Token estimation and P99 latency. estimated_tokens is inherently inaccurate — streaming responses, function calls, and reasoning tokens can be 2-10× the estimate. This doesn't break correctness (settle corrects the delta, provider enforces real limits), but it degrades scheduling precision: the TPM inflight counter understates real load, causing the pool to over-admit requests. The provider responds with elevated latency (soft throttling) rather than a clean 429. This is the primary driver of P99 latency degradation under load. Mitigation: reserve estimated * OVERBOOK_FACTOR (e.g. 1.3×) for the inflight counter; settle corrects the delta, so the only cost is slightly reduced theoretical throughput.

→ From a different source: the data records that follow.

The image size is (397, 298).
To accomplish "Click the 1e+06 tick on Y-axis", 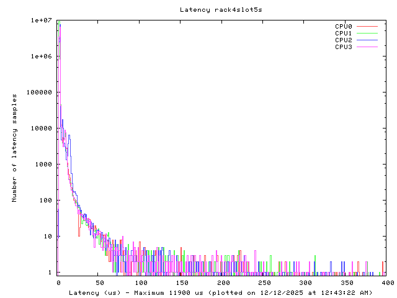I will 41,56.
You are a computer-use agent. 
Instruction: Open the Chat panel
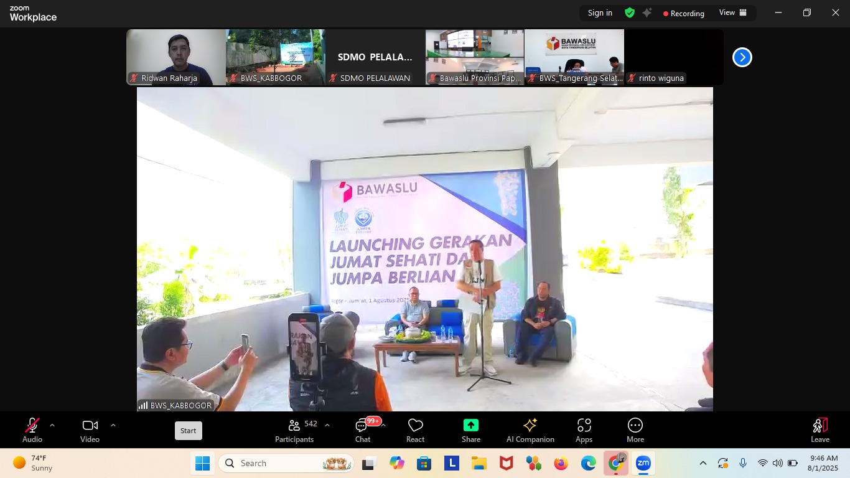coord(362,430)
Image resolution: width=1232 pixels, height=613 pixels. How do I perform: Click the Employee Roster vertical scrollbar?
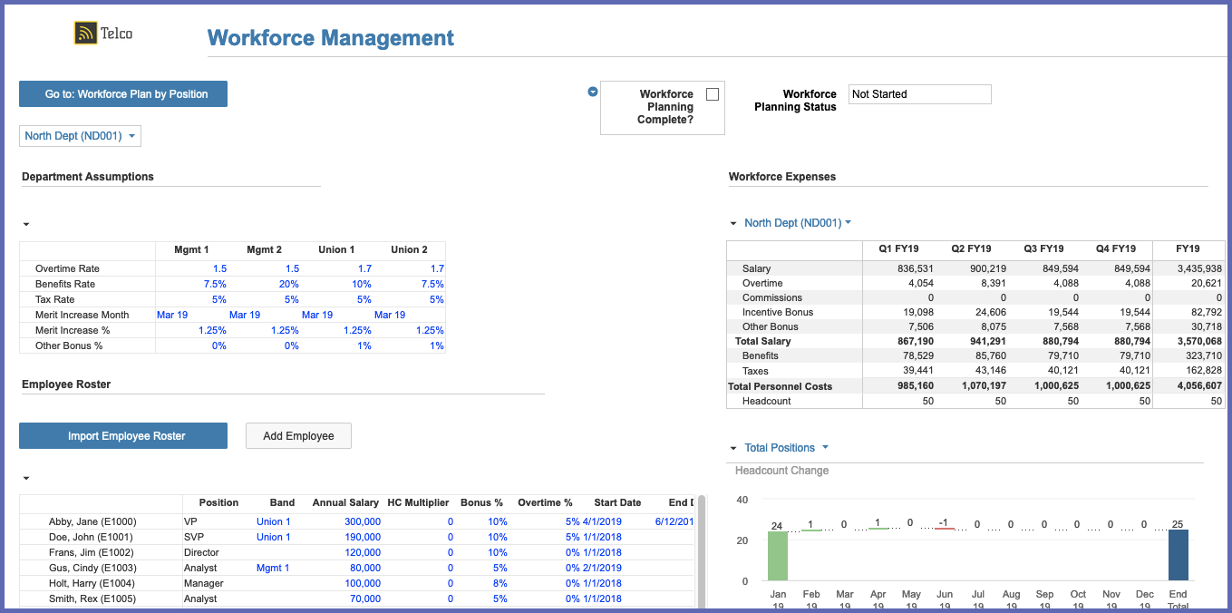point(701,553)
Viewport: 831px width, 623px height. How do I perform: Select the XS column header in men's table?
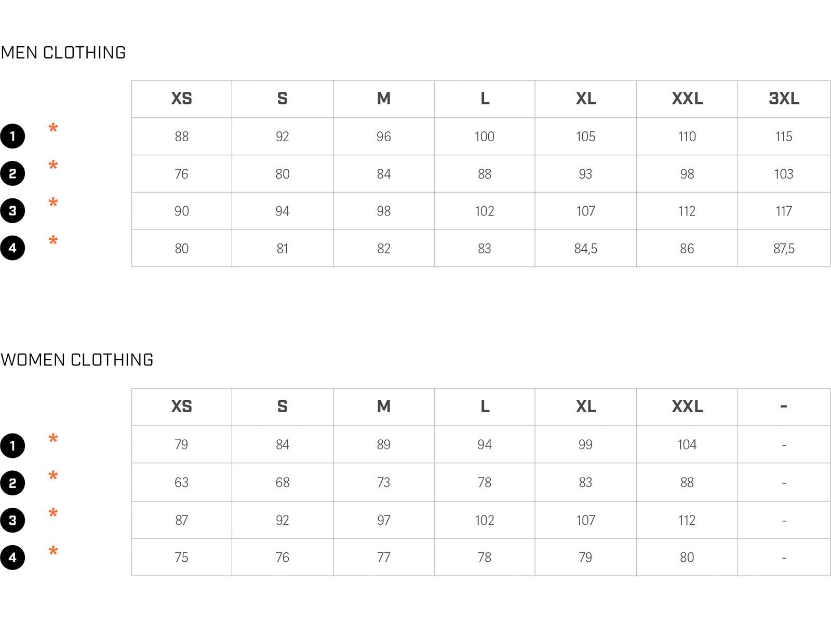181,99
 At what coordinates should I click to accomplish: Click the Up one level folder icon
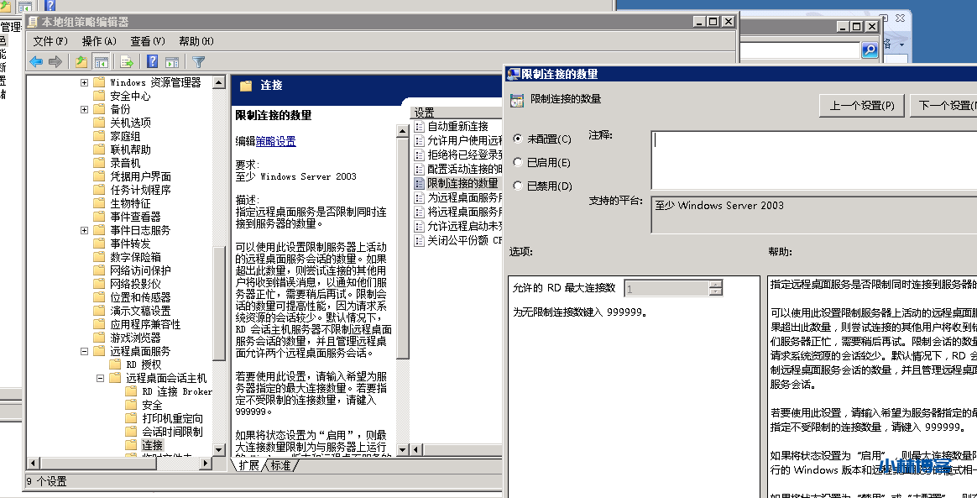click(x=81, y=61)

Phantom inflight on cancellation. When a future is dropped without explicit cancellation, the underlying TCP connection may remain alive in reqwest's pool. The provider continues processing the request, consuming real TPM quota, but the gateway has already decremented tpm_inflight via lease Drop. This causes under-counting. Mitigation: CancellationToken + tokio::select! in Gateway::call.
Natural Next Steps
Multi-provider fallback. Add a FallbackScheduler that wraps the PoolRegistry and implements cross-provider retry: when the primary provider returns NoAvailableKey or is circuit-broken, transparently retry on a fallback provider with model mapping (e.g. gpt-4o → claude-3.5-sonnet).
Per-tenant budget isolation. Replace the single BudgetTracker with a HashMap<TenantId, BudgetTracker>. The gateway takes a tenant ID on each call and routes to the appropriate tracker.
EWMA latency-aware scoring. Track a per-key exponentially weighted moving average of response time. Use it as a secondary signal in the scan: prefer keys with lower latency when multiple keys have available capacity. This naturally routes away from degraded backends before the circuit breaker trips — critical for detecting provider soft-throttling that doesn't produce 429s.
Cost-based model downgrade. Add a ModelRouter that, when budget is <20% remaining, substitutes a cheaper model (e.g. gpt-4o → gpt-4o-mini) before calling acquire.
Adaptive feedback loop. The current system uses static strategies. A production control plane would dynamically adjust OVERBOOK_FACTOR based on observed estimation error, tune CIRCUIT_BREAKER_THRESHOLD based on per-key error rates, and auto-scale the key pool based on sustained saturation signals.